▸ WORK TO BE COMPLETED: All lines in the listing below that hold the string "computer" are to be tallied, with only the total reported.

◇ ◇ ◇ ◇ ◇ ◇ ◇

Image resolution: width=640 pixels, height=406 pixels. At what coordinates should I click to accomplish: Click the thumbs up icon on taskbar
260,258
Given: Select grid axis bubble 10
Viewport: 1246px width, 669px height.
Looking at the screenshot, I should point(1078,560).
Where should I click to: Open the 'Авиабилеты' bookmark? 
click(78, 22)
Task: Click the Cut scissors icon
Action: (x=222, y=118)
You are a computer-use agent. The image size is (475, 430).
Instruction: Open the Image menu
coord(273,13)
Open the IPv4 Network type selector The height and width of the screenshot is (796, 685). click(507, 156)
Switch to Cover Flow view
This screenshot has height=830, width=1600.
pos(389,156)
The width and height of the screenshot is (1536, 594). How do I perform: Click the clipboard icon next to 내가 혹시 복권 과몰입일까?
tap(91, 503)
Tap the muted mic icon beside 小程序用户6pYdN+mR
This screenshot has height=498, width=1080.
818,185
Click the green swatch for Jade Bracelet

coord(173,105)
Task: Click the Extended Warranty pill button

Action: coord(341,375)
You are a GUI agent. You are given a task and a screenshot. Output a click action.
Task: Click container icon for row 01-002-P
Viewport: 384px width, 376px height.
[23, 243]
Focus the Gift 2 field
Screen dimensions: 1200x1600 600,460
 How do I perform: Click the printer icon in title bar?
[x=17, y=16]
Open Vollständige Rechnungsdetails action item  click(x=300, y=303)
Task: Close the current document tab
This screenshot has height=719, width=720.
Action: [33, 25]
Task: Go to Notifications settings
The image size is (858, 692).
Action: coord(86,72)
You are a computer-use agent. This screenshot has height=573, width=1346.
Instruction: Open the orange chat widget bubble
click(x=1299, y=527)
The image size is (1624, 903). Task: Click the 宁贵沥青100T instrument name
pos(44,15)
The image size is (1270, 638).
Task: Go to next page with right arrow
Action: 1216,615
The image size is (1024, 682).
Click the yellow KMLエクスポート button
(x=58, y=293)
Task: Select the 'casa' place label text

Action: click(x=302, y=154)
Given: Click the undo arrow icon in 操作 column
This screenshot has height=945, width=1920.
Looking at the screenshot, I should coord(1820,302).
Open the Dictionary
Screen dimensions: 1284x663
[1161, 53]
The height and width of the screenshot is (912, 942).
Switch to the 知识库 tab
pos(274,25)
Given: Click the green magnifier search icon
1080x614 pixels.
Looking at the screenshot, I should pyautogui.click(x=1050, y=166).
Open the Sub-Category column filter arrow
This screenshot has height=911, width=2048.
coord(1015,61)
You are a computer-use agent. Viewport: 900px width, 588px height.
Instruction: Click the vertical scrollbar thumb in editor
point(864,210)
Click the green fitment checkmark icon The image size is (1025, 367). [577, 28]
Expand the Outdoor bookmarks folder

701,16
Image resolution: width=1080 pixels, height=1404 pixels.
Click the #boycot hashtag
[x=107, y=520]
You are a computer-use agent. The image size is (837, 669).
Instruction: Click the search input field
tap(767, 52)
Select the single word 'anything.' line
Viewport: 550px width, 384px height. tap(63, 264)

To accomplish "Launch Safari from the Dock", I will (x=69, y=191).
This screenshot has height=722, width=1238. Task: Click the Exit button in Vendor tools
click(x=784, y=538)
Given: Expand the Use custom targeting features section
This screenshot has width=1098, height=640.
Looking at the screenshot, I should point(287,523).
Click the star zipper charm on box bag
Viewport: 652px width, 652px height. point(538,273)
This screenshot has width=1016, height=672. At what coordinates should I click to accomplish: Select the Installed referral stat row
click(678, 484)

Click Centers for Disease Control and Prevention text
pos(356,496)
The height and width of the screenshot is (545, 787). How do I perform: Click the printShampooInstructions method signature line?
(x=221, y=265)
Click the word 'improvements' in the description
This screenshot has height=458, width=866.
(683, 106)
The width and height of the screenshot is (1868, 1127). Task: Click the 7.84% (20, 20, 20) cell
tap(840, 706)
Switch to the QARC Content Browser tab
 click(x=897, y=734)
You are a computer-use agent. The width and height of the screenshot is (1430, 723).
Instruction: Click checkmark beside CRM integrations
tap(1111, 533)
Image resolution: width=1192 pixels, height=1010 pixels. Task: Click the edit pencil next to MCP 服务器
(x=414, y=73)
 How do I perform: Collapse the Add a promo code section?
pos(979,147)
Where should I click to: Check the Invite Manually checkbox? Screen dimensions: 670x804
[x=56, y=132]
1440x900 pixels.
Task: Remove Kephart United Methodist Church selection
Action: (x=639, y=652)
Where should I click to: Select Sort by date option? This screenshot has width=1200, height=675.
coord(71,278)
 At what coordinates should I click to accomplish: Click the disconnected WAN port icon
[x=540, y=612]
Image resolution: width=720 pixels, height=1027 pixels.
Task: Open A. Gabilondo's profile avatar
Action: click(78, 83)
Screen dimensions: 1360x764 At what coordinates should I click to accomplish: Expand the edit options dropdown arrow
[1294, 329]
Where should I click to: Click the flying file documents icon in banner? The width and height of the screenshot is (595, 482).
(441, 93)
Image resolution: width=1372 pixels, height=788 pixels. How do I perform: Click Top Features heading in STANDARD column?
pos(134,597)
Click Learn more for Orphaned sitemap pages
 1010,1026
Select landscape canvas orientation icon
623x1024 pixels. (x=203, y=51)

◇ ◇ ◇ ◇ ◇ ◇ ◇

▸ EXPECTED ANSWER: 5